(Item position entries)

>>>

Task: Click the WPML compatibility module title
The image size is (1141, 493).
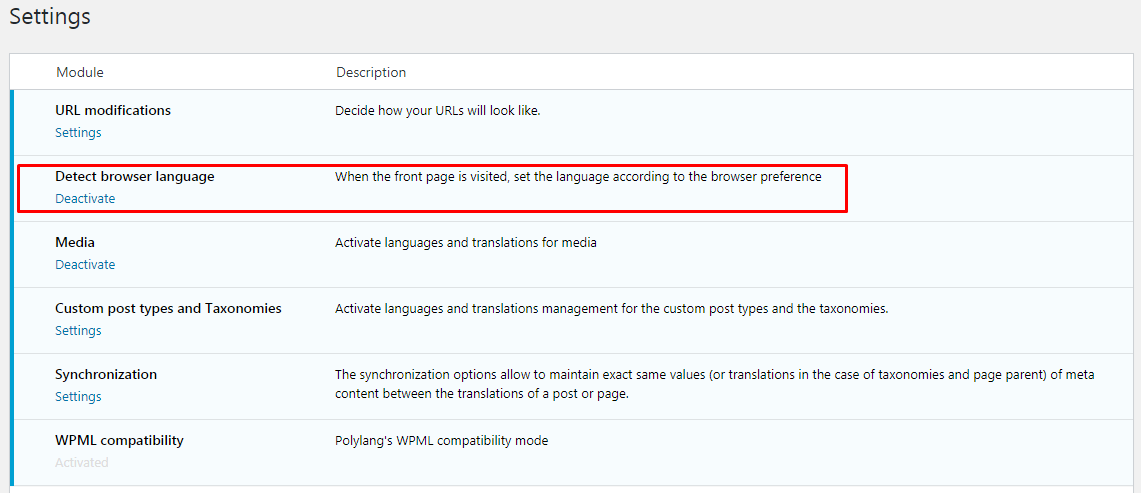Action: click(x=119, y=441)
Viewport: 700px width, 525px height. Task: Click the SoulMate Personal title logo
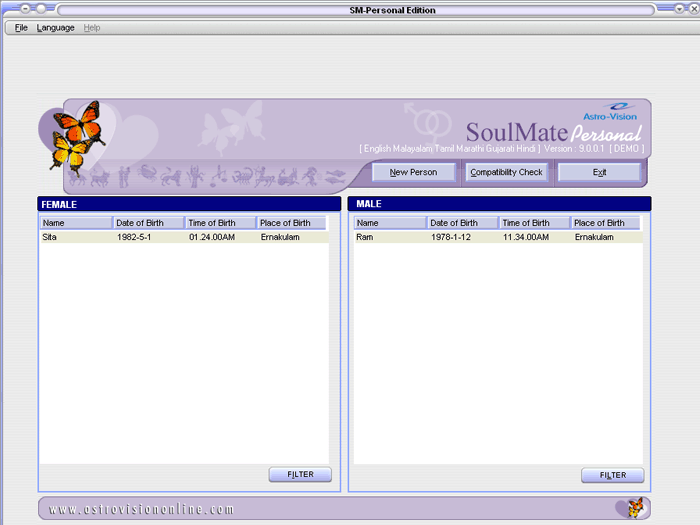pos(553,133)
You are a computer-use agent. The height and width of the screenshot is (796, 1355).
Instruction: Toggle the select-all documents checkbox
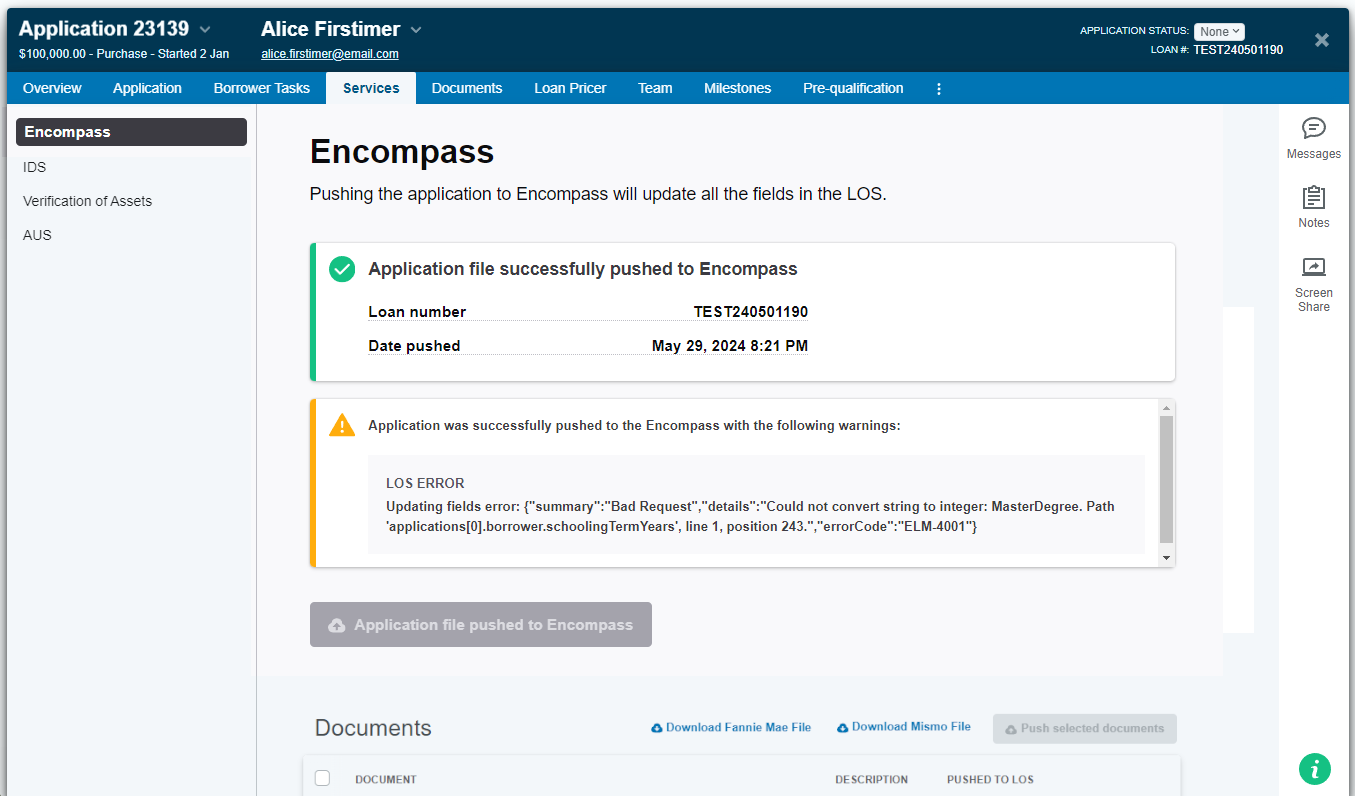pos(322,778)
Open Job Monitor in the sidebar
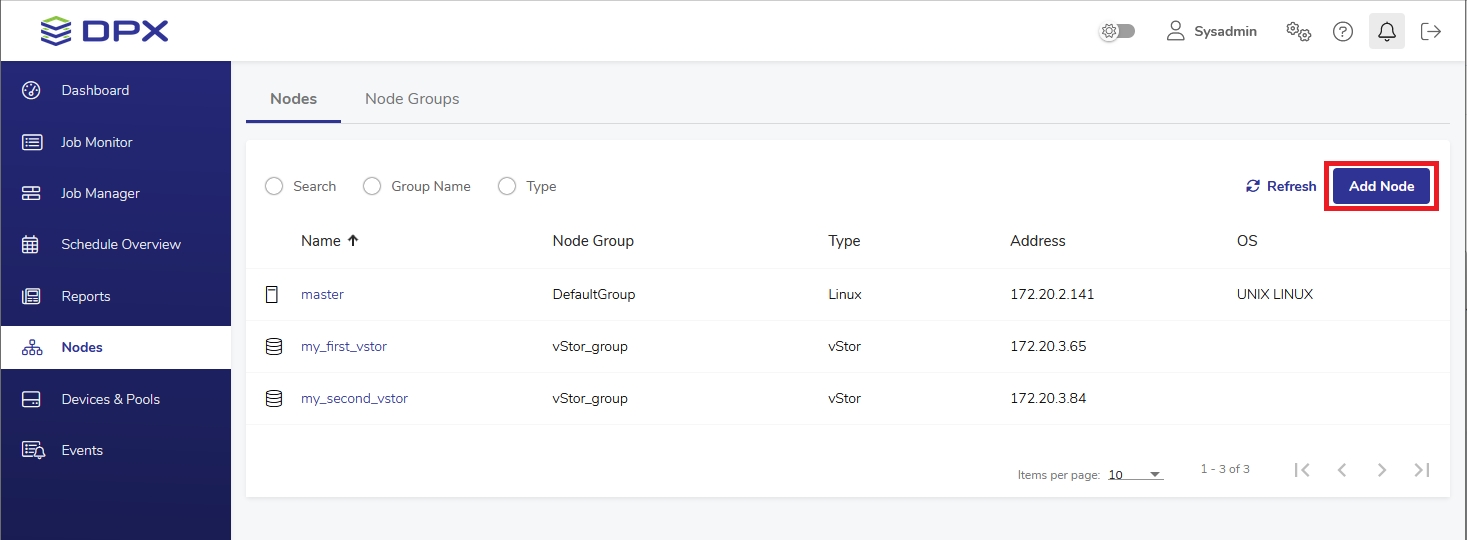This screenshot has width=1467, height=540. (96, 142)
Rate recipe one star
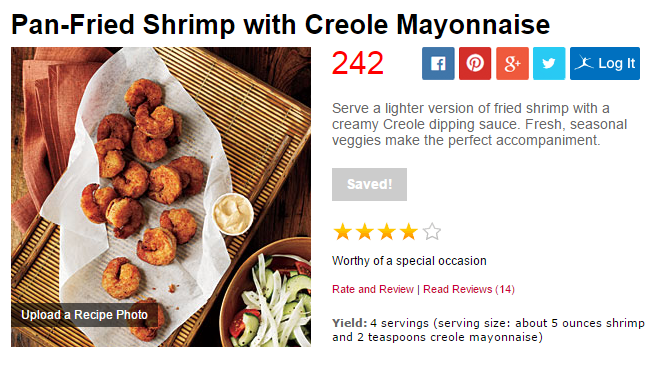 click(x=343, y=232)
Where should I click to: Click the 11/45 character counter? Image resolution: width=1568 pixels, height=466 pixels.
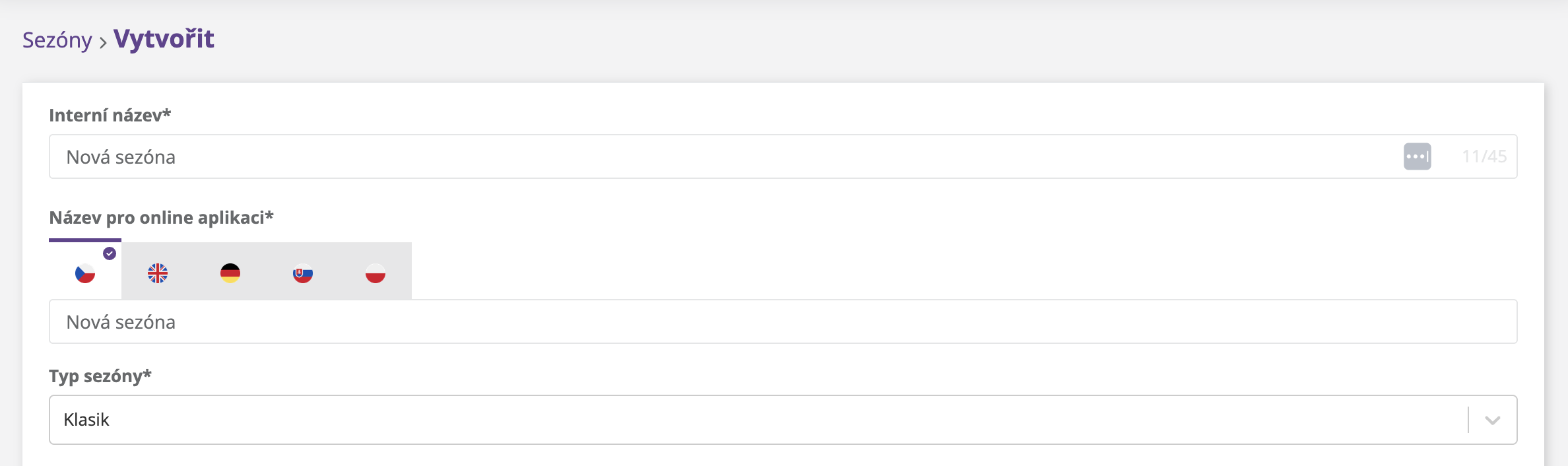(1484, 157)
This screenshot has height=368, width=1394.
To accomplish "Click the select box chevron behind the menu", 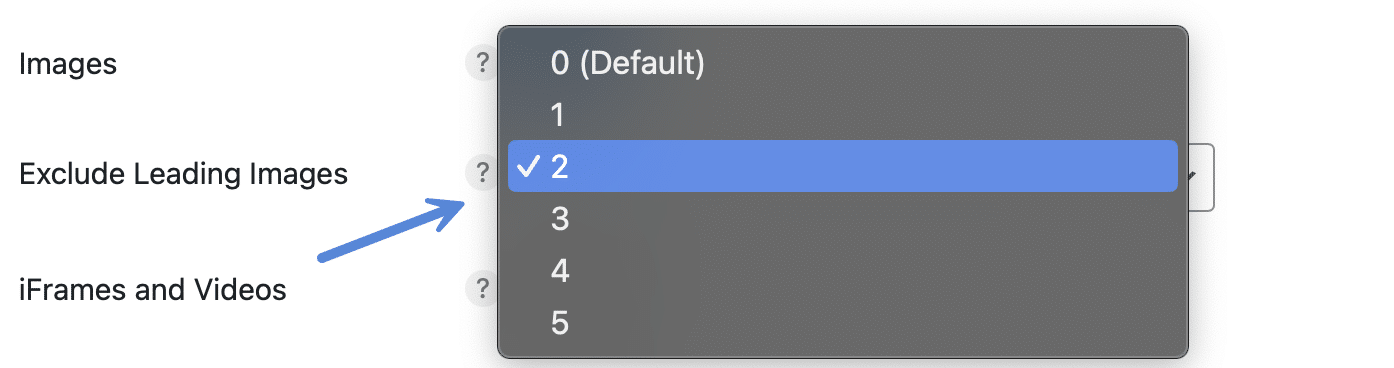I will pyautogui.click(x=1194, y=176).
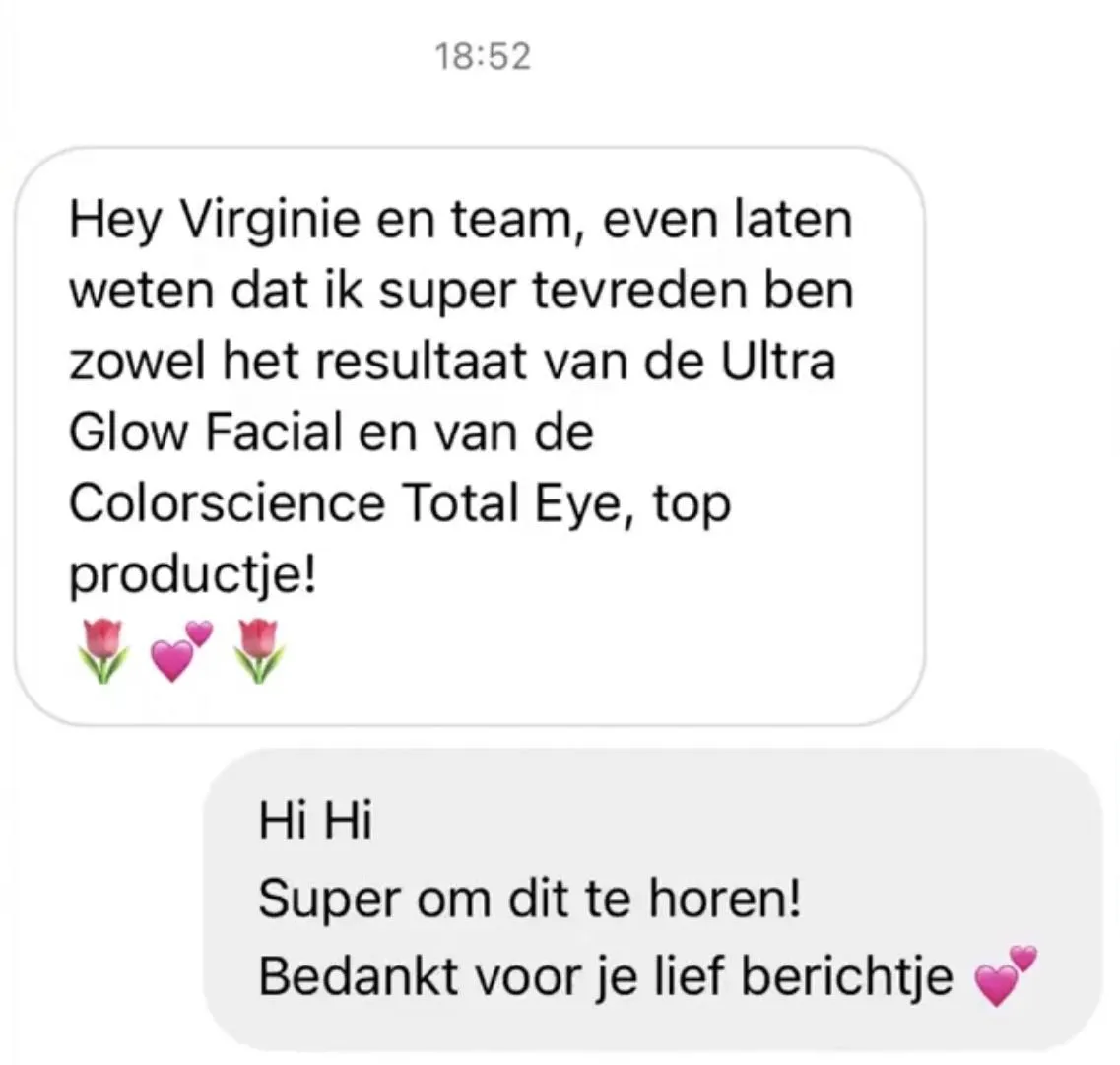Click the pink double-hearts emoji between tulips
The height and width of the screenshot is (1065, 1120).
(x=181, y=650)
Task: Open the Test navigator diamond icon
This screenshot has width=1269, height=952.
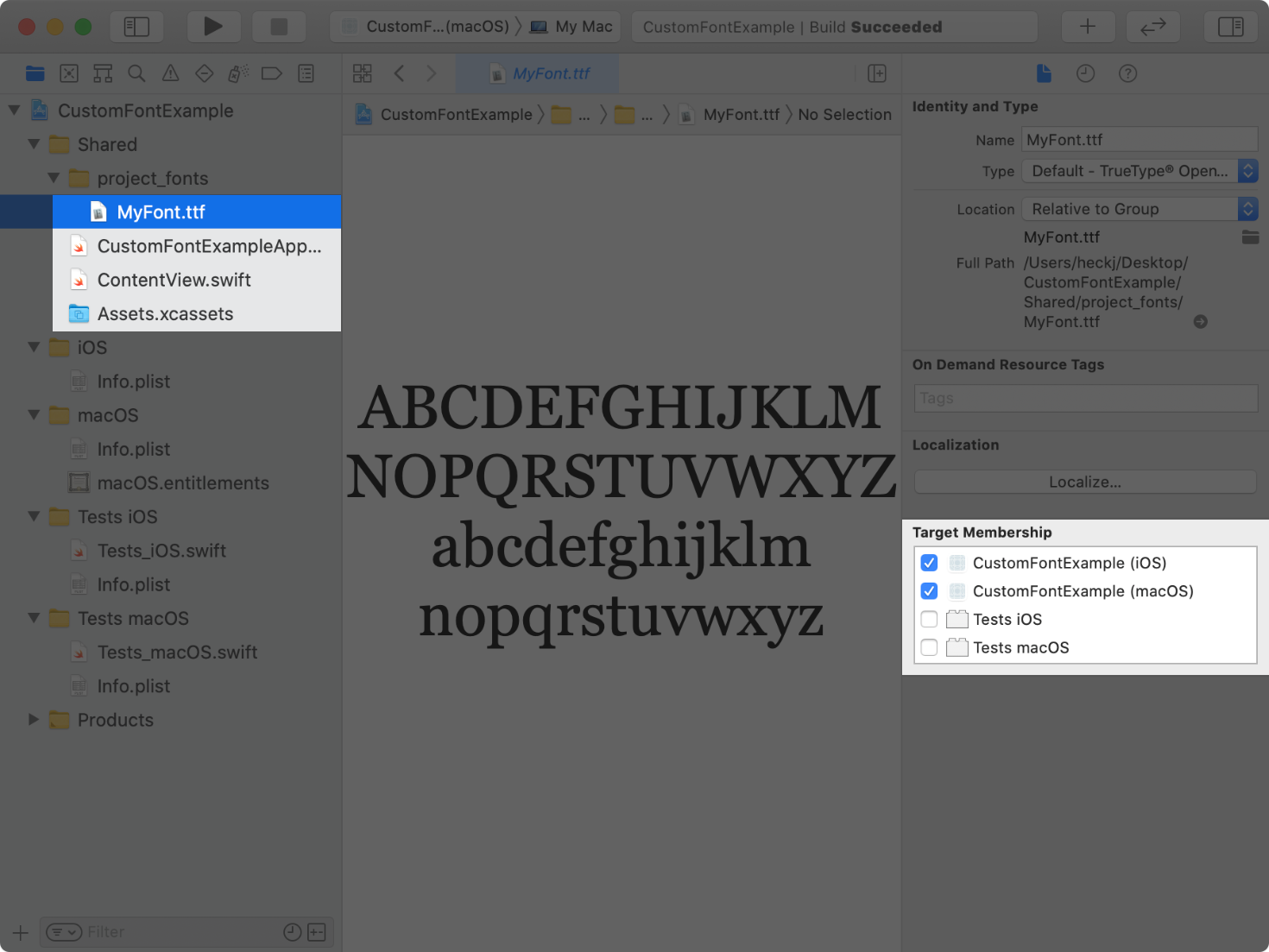Action: [x=204, y=73]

<<<

## Given request
Lay out the entries as a two-column CSV with the header task,location, one row per entry, putting each entry's text and its answer in one quoted field apiece with line breaks turned into spaces. Begin at the line that has "Open Job Monitor in the sidebar", stop after the line that has "(1484, 157)", and leave the pictures out.

## Task response
task,location
"Open Job Monitor in the sidebar","This screenshot has width=1467, height=540. (96, 142)"
"Rate recipe one star","click(x=343, y=232)"
"Where should I click to: Click the 11/45 character counter? Image resolution: width=1568 pixels, height=466 pixels.","(1484, 157)"